Control Azure Storage Blob access with ABAC
ABAC is short for Attribute-based Access Control. This is a new feature introduced by Microsoft for Azure Blob Storage and is now in public preview. ABAC brings a new flavor to access control management of Azure resources, and even though only Azure Blob Storage is supported right now ABAC will likely be introduced to a lot of other Azure resources in the future.
In the Introducing Azure AD custom security attributes article posted in the Azure Active Directory blog on December 1, 2021, Microsoft explains that Custom Security Attributes builds on the ABAC public preview. Now you can grant users access to Azure Blob Storage with Attribute-based Access Control (ABAC) utilizing Custom Security Attributes instead of just through Role-Based Access Control (RBAC), which means fine-grained access control with fewer Azure role assignments.
Check out my blog post Control access to Azure Storage Blobs with Attribute-based Access Control conditions to see how this works.
The future of Custom Security Attributes
Having a way of extending the Azure AD schema for Users, Service Principals and Managed Identities without having to rely on app registrations is really great - and it’s even better that access to these attributes can be controlled with RBAC and that no users have default access to these. Right now you can assign Custom Security Attributes and consume them in apps and scripts by using Microsoft Graph, and we will likely see that more services in Azure and Azure AD will be able to consume these in the future.
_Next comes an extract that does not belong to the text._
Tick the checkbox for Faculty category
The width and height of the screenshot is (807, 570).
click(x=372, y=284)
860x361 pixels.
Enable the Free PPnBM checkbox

I really hope and expect that Microsoft quickly invests further into Custom Security Attributes to help customers solve a broad number of scenarios, like supporting dynamic membership rules for Azure AD groups, Access Package assignments, SAML and OpenID Connect claims, Conditional Access policies and more around access to Azure resources with Attribute-Based Access Control (ABAC). I’ll be sure to update my blog as they announce new features.
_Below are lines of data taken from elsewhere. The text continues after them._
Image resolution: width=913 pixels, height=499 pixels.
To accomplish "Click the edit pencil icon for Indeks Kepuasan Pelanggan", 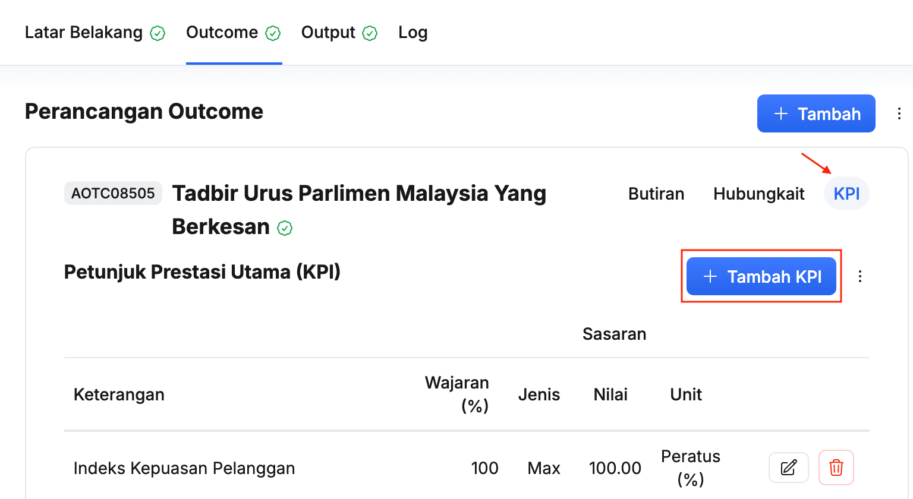I will coord(788,468).
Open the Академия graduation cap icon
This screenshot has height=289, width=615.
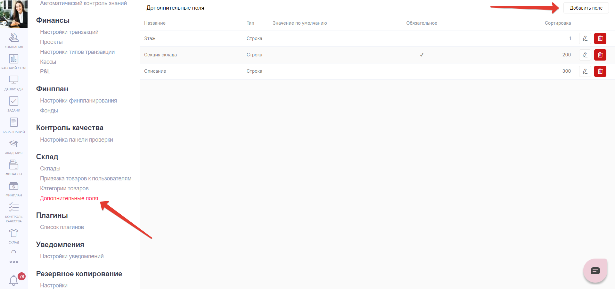(x=14, y=146)
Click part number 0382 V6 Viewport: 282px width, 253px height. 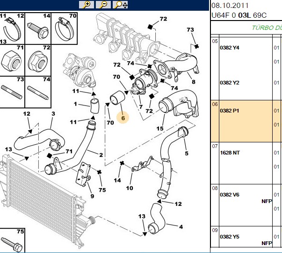coord(230,195)
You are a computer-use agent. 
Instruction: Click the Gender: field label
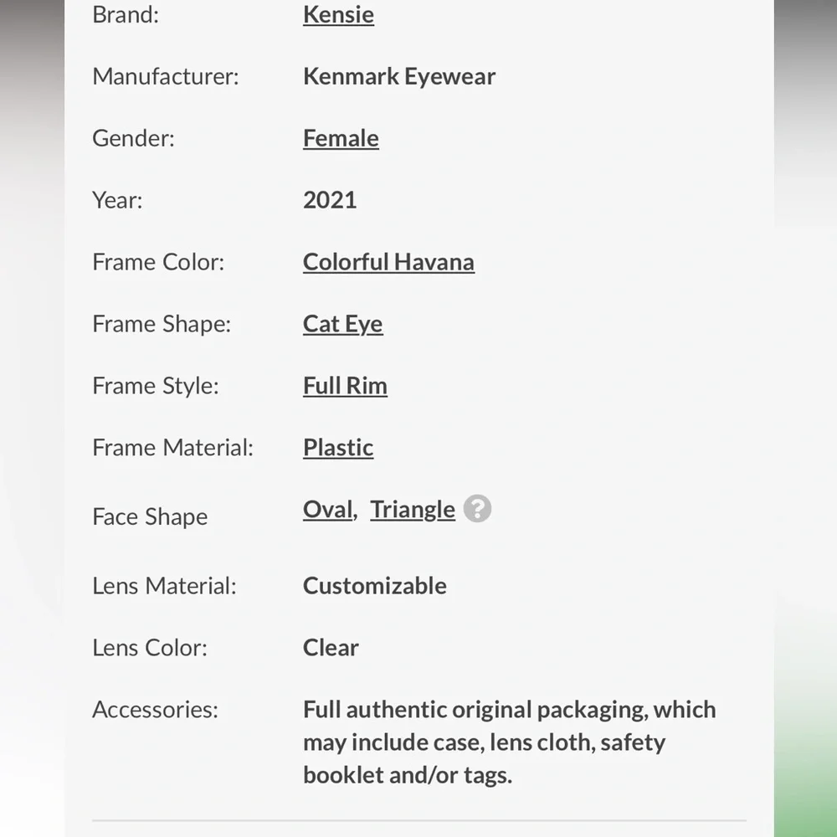(133, 138)
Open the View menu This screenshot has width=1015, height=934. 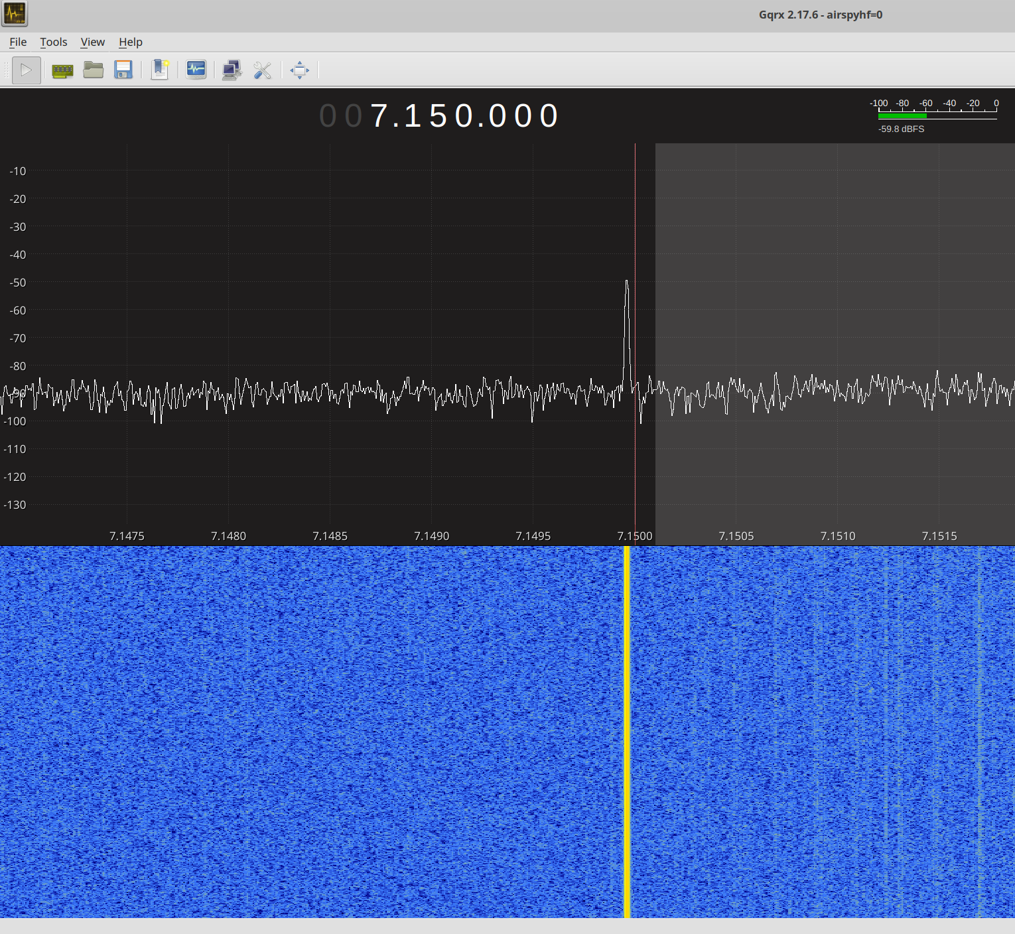coord(92,42)
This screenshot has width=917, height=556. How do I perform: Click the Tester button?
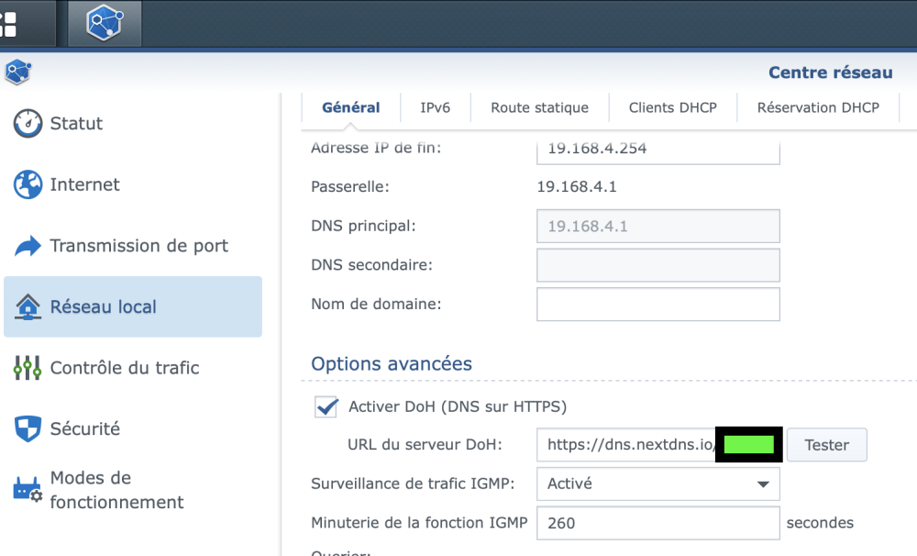826,445
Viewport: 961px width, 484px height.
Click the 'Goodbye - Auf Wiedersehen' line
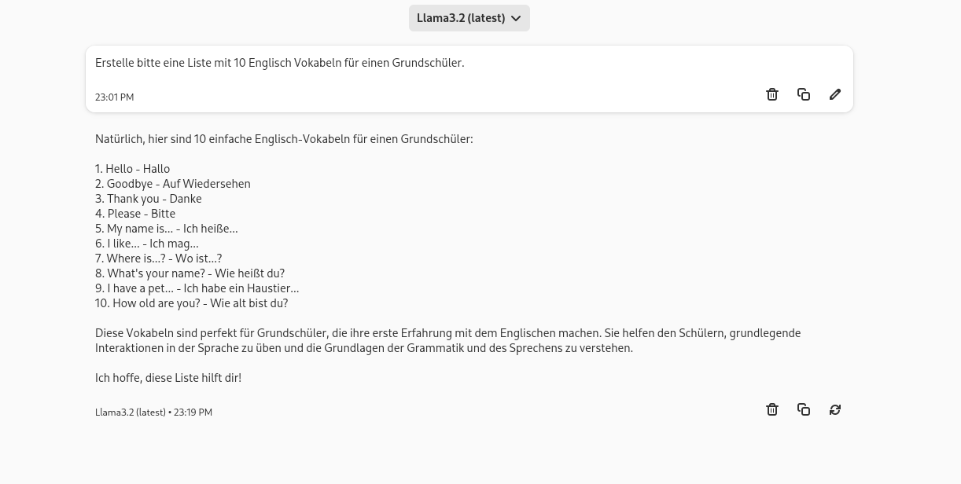click(173, 184)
Known issues with Custom Security Attributes
At the time of writing there are some known issues listed on Microsoft Docs regarding Custom Security Attributes that you should be aware of. Remember that this feature is in public preview and that Microsoft is still working on making the feature complete and ready for general availability.
In my view the most important known issue is that Global Admins can read Azure AD audit logs to see Custom Security Attribute definitions and assignments, including Attribute values. If you export audit logs elsewhere then others might also be able to view these. Also, users with attribute set-level role assignments can view other Attribute Sets and Custom Security Attribute definitions. And the current lack of read-only Graph scope is also a downside. So you might want to wait with adding highly sensitive attribute values until the feature goes GA.
And that concludes this blogpost, thanks for reading!